Start of Listed entries

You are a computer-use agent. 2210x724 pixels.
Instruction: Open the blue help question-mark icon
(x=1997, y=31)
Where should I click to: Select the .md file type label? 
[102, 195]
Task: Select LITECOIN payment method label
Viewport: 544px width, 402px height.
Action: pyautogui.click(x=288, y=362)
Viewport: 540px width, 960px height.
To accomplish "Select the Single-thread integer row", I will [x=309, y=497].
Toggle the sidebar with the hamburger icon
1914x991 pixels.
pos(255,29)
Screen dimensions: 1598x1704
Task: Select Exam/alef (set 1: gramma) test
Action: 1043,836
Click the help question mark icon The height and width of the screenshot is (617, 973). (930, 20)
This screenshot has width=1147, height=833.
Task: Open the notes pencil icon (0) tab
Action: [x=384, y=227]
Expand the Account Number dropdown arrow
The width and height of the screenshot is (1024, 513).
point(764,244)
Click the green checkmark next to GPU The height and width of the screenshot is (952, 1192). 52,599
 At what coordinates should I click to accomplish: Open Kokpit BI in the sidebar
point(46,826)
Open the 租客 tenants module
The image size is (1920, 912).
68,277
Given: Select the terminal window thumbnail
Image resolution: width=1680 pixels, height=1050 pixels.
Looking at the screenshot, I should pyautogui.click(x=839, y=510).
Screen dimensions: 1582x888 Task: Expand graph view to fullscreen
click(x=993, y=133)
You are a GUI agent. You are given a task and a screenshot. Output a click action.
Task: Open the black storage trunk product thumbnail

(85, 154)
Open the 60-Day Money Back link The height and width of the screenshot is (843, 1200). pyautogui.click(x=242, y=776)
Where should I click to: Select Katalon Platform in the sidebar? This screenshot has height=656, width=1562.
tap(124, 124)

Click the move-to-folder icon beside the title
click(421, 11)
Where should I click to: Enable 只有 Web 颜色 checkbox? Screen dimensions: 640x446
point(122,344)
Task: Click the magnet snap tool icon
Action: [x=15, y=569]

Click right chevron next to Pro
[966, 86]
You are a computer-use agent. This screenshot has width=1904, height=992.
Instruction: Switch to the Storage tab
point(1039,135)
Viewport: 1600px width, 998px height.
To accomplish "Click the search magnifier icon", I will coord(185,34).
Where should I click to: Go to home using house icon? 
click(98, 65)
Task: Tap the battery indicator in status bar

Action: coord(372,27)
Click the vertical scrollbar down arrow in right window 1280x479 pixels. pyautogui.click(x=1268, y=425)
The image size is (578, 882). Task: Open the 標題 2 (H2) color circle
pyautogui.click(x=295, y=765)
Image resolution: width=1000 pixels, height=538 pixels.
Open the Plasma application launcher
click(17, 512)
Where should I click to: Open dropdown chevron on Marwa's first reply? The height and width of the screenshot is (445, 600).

End of Listed entries

| What is required |
Nothing but the lines from the one with "Click the help" to the last line of the data should appear in the answer, each exactly as it stands.

| Response area |
Click the help question mark icon The height and width of the screenshot is (617, 973). (930, 20)
This screenshot has width=1147, height=833.
Task: Open the notes pencil icon (0) tab
Action: [x=384, y=227]
Expand the Account Number dropdown arrow
The width and height of the screenshot is (1024, 513).
point(764,244)
Click the green checkmark next to GPU The height and width of the screenshot is (952, 1192). 52,599
 At what coordinates should I click to accomplish: Open Kokpit BI in the sidebar
point(46,826)
Open the 租客 tenants module
The image size is (1920, 912).
68,277
Given: Select the terminal window thumbnail
Image resolution: width=1680 pixels, height=1050 pixels.
Looking at the screenshot, I should pyautogui.click(x=839, y=510).
Screen dimensions: 1582x888 Task: Expand graph view to fullscreen
click(x=993, y=133)
You are a GUI agent. You are given a task and a screenshot. Output a click action.
Task: Open the black storage trunk product thumbnail

(85, 154)
Open the 60-Day Money Back link The height and width of the screenshot is (843, 1200). pyautogui.click(x=242, y=776)
Where should I click to: Select Katalon Platform in the sidebar? This screenshot has height=656, width=1562.
tap(124, 124)

Click the move-to-folder icon beside the title
click(421, 11)
Where should I click to: Enable 只有 Web 颜色 checkbox? Screen dimensions: 640x446
point(122,344)
Task: Click the magnet snap tool icon
Action: [x=15, y=569]

Click right chevron next to Pro
[966, 86]
You are a computer-use agent. This screenshot has width=1904, height=992.
Instruction: Switch to the Storage tab
point(1039,135)
Viewport: 1600px width, 998px height.
To accomplish "Click the search magnifier icon", I will coord(185,34).
Where should I click to: Go to home using house icon? 
click(98, 65)
Task: Tap the battery indicator in status bar

Action: coord(372,27)
Click the vertical scrollbar down arrow in right window 1280x479 pixels. pyautogui.click(x=1268, y=425)
The image size is (578, 882). Task: Open the 標題 2 (H2) color circle
pyautogui.click(x=295, y=765)
Image resolution: width=1000 pixels, height=538 pixels.
Open the Plasma application launcher
click(17, 512)
Where should I click to: Open dropdown chevron on Marwa's first reply? The height and width of the screenshot is (445, 600).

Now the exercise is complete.